◆ Document excerpt
===============

I haven’t had a white tea in a while and this one looked pretty interesting because it was hand-rolled and therefore, retained a gold and white appearance!
Description: “It is fuller than typical white teas with smooth sweet stone fruit and melon notes with caramel hints and no trace of bitterness or astringency.”
Instructions: 2-3 teaspoons per cup | 90°C / 194°F | 2-3 minutes
Review: When I first saw the dry leaves, I initially thought the package may have been mislabeled because it looked more like a golden tippy black tea. I had checked the website and confirmed it was right! The tea comes from the Kangaita Tea Factory which is a Fairtrade certified tea factory located at 2,000m elevation in Kenya.
The tea is processed and collected by 6,594 small-scale tea growers who are also shareholders of the factory. Since the tea was hand-rolled, the fuzzy leaves are gold and white. It smelled sweet, malty and faintly of hay. After steeping for 2.5 minutes, the wet leaves were a chocolate reddish-brown and smelled smokey and medicinal which is not what I expected! The liquor was reddish orange-brown with a very sweet malty cocoa smell.

===============

◆ Listed entries

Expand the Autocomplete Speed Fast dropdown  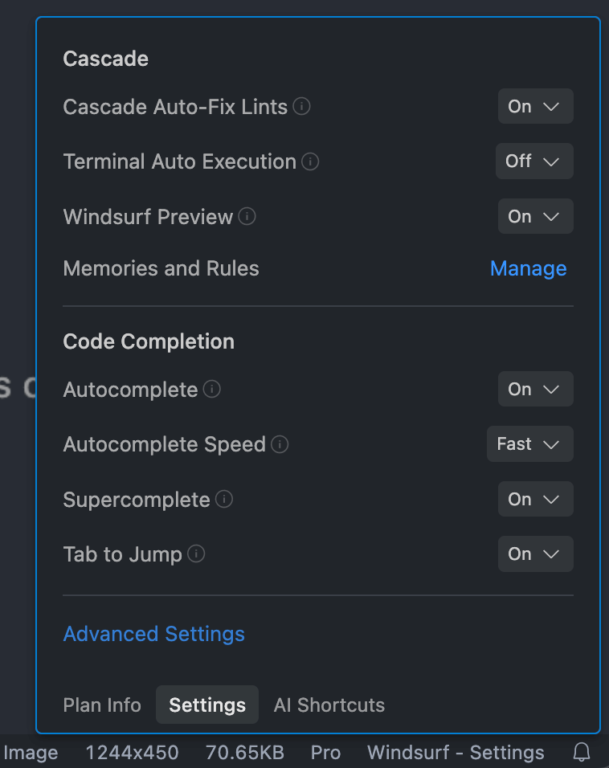(529, 443)
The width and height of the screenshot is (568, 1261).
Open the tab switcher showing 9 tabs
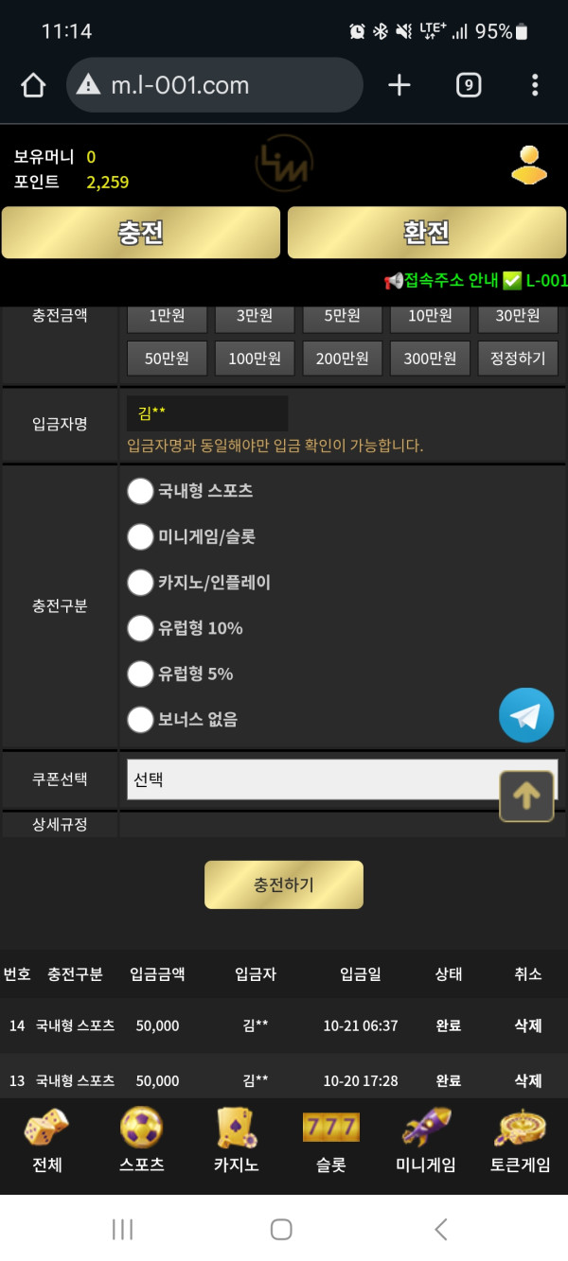pos(468,86)
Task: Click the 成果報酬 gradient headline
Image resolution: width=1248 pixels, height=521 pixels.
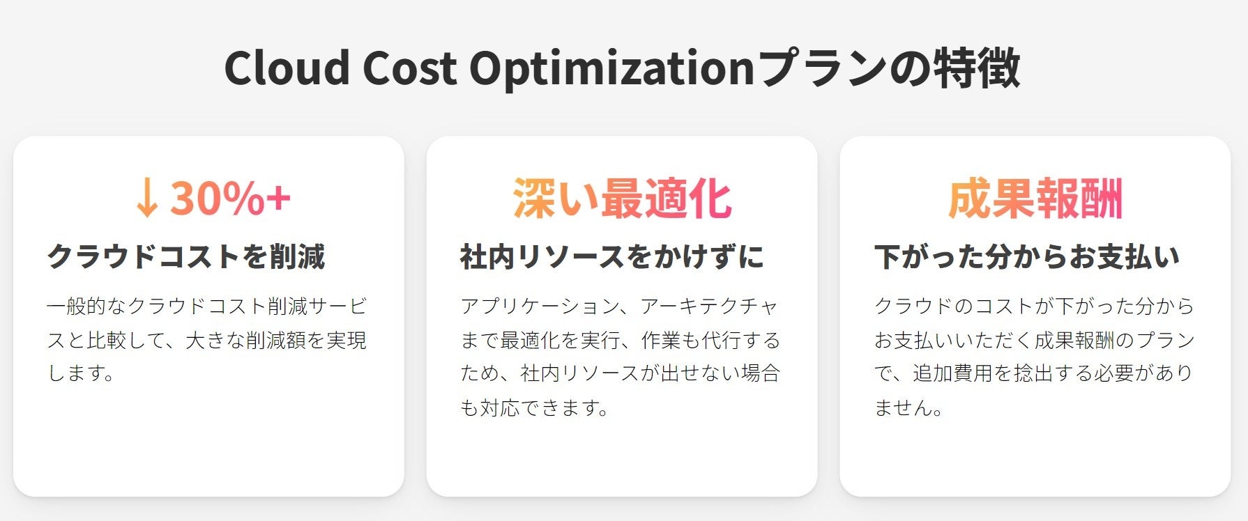Action: click(x=1035, y=199)
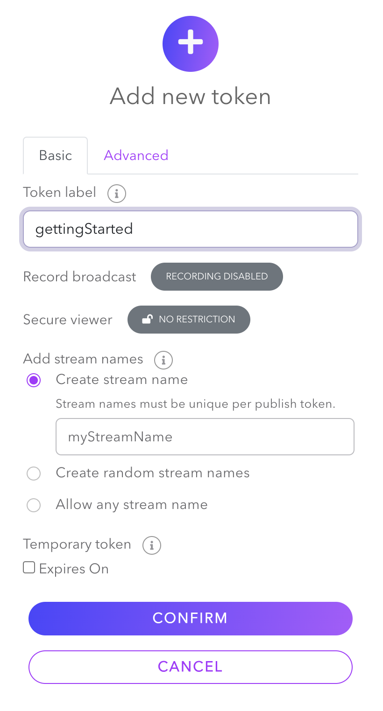Screen dimensions: 383x711
Task: Click info icon next to Add stream names
Action: click(163, 360)
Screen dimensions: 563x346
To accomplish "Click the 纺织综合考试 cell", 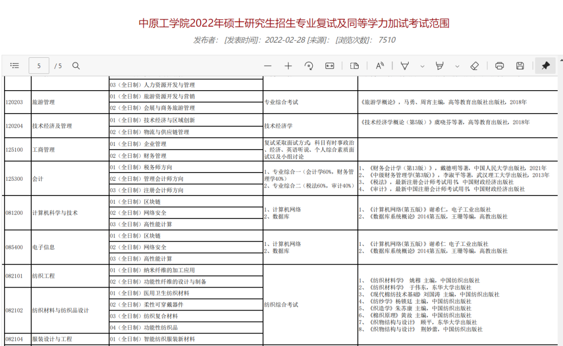I will click(281, 305).
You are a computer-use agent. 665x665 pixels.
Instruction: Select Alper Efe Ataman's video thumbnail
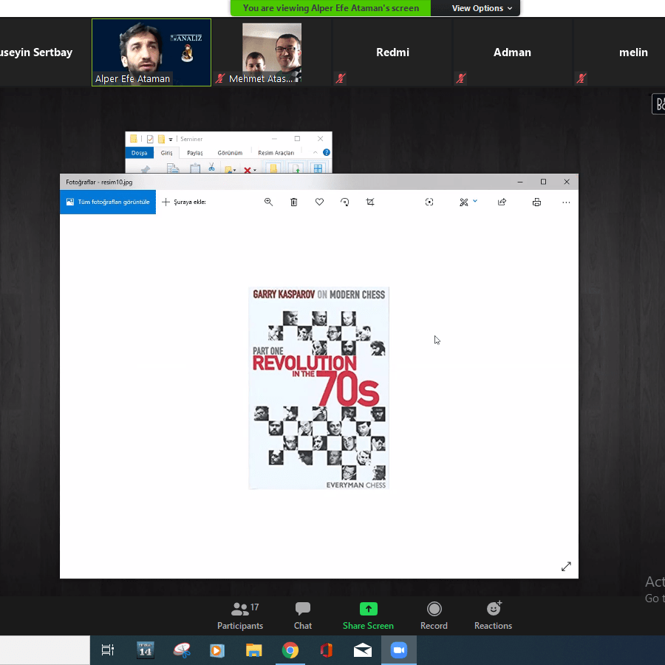151,52
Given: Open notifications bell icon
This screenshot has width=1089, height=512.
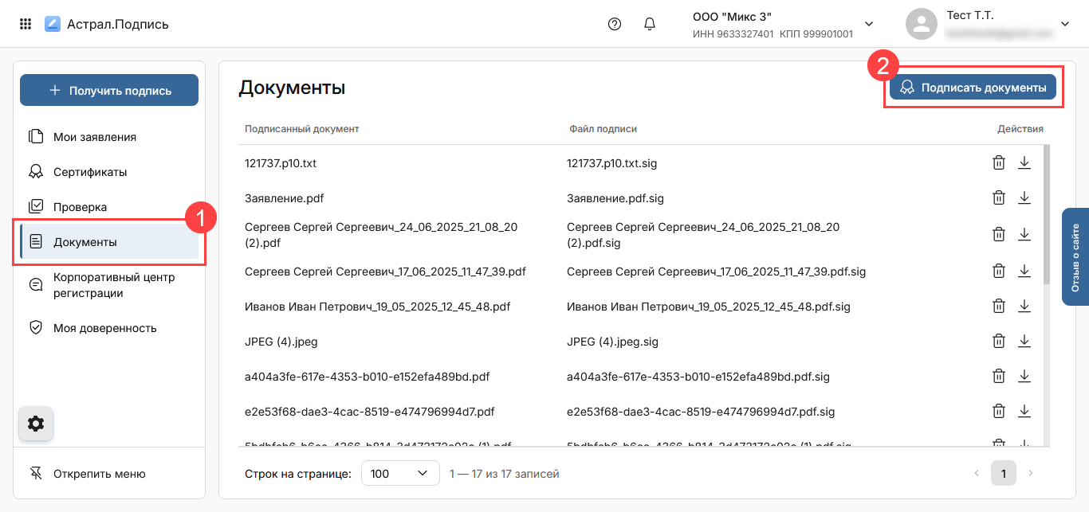Looking at the screenshot, I should point(650,24).
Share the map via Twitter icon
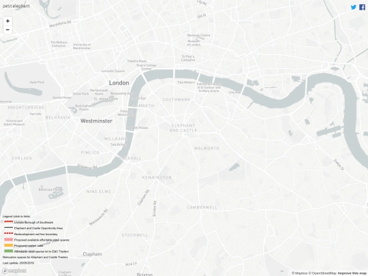The height and width of the screenshot is (276, 368). 354,7
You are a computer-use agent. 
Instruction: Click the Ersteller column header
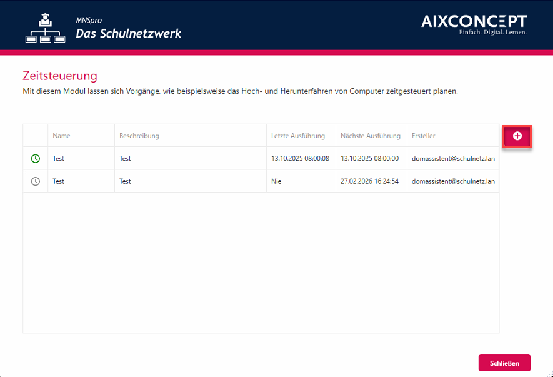click(423, 136)
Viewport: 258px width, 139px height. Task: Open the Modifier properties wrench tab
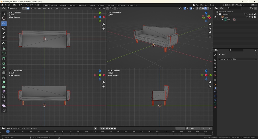pos(215,88)
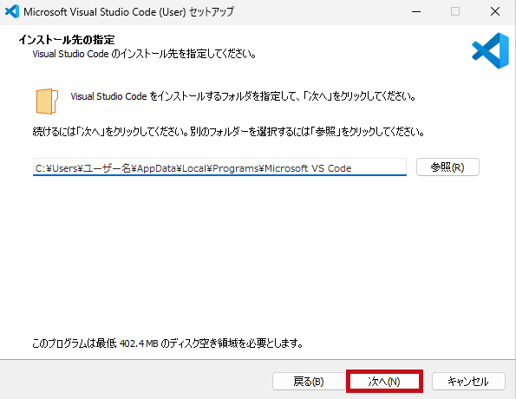The height and width of the screenshot is (399, 516).
Task: Click 'Microsoft VS Code' at end of path
Action: [x=308, y=168]
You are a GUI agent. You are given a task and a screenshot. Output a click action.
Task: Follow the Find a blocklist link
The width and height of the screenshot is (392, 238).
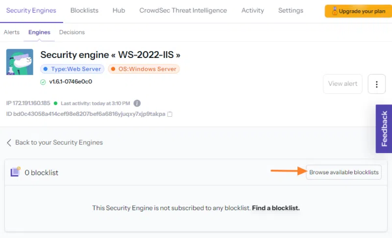pos(276,208)
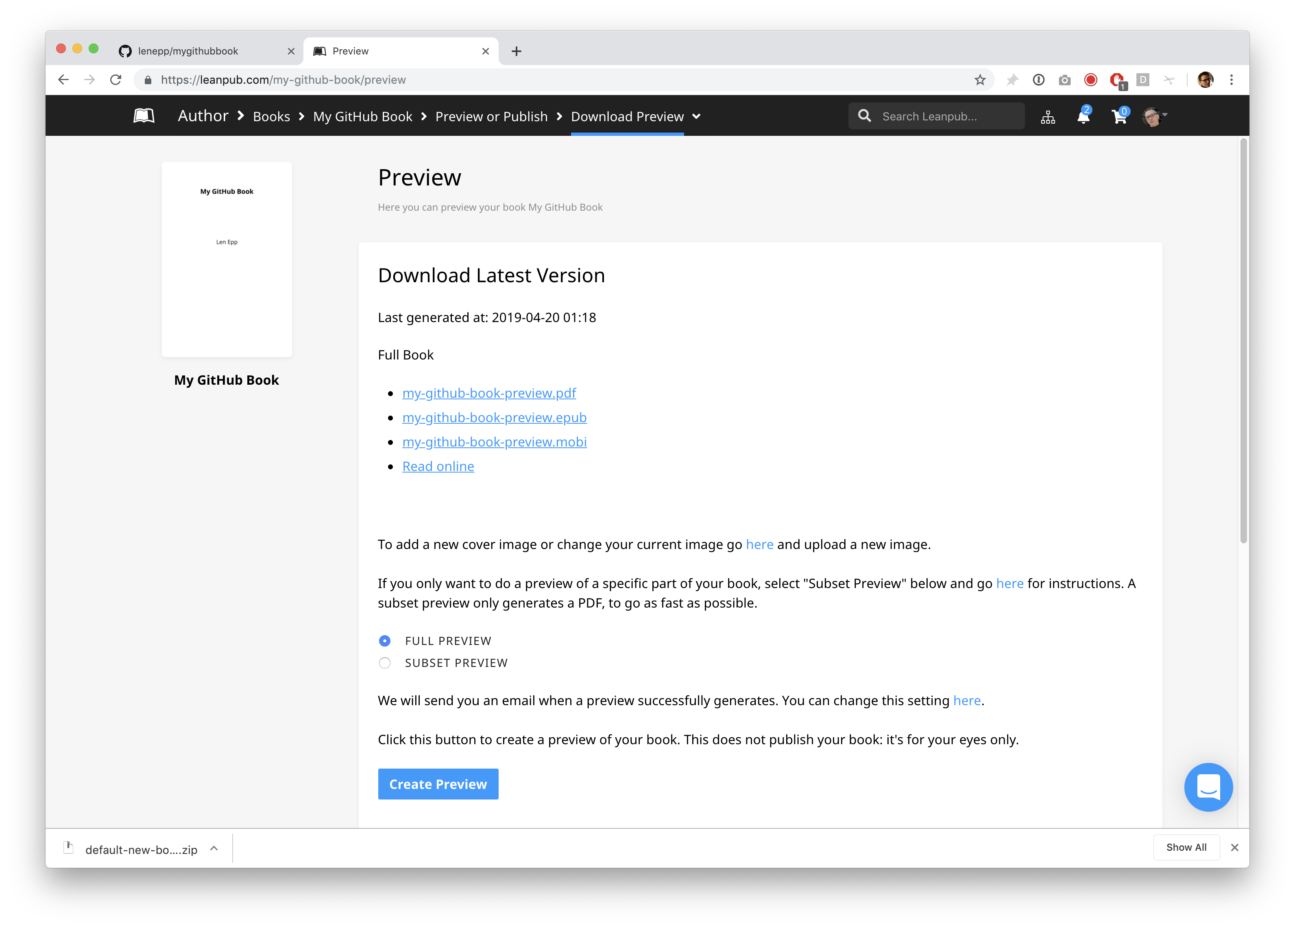
Task: Click the Leanpub book logo icon
Action: click(x=144, y=116)

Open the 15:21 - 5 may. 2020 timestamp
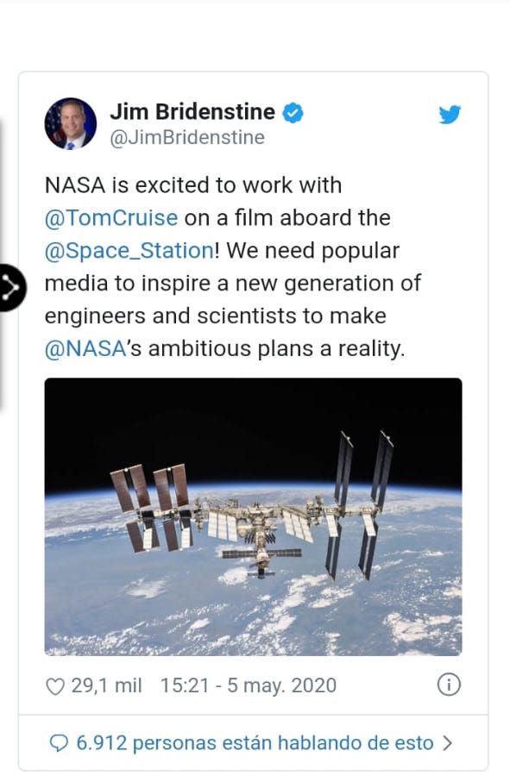[x=248, y=685]
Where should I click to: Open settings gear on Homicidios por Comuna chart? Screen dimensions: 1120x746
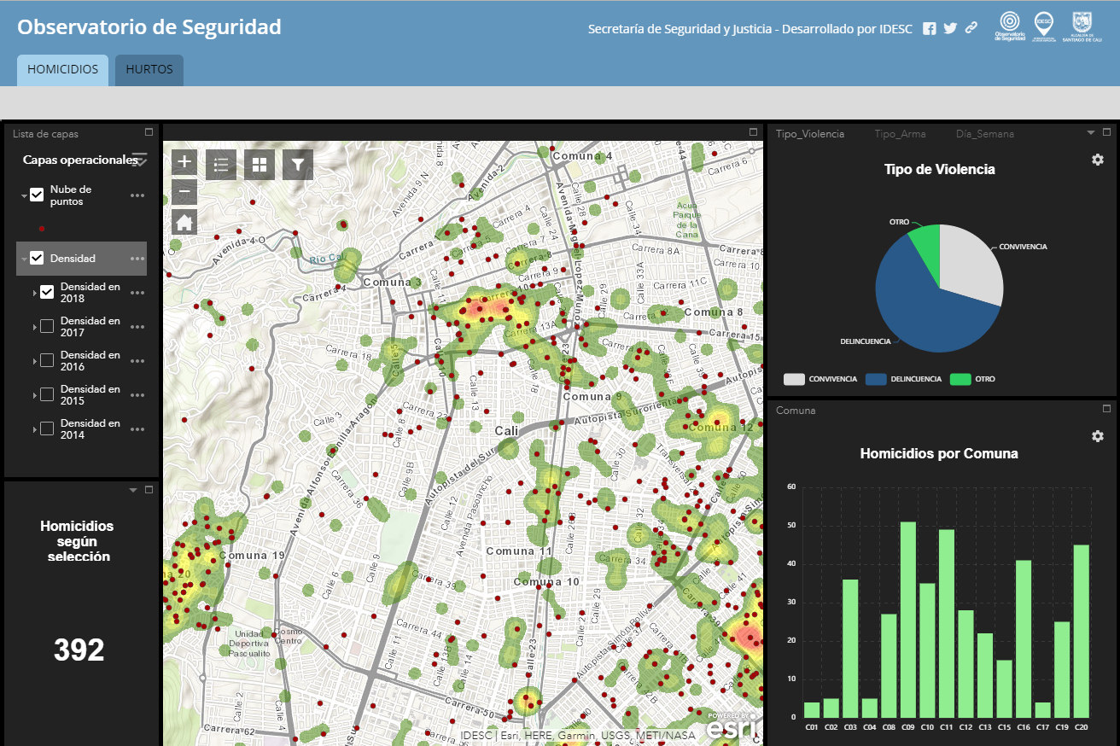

===============

◆ What to do
**A.** In the white tea review, how many small-scale tea growers process and collect the tea?
**B.** Continue the white tea review after its final sentence.

◆ Written responses
**A.** 6,594 small-scale tea growers, who are also shareholders of the factory.

**B.**
The start of the sip starts off tasting more like a black tea – malty, sweet, and cocoa. However, the distinctive ‘hay’ flavour common in white teas slowly crept in with a hint of floral at the end of the sip. Once cooled, the liquor is much more mellow but left the mouth a bit dry. Overall, I have to say, I am happy I was able to try this! I really enjoyed it (4/5 rating).
- Type: White tea
- Origin: Kenya
- Caffeine: Unknown
- Other: Fair-trade factory
- Ingredients: White tea
- Company: What-Cha
The question of the post: Have you tried a white tea that was hand-rolled?
3 comments
Ooooh, this sounds very interesting. I haven’t had the opportunity to try Kenyan teas – do you get them online or are there shops you go to?
I have found them in shops before. This one I bought online! I linked the vendor of the company in the post.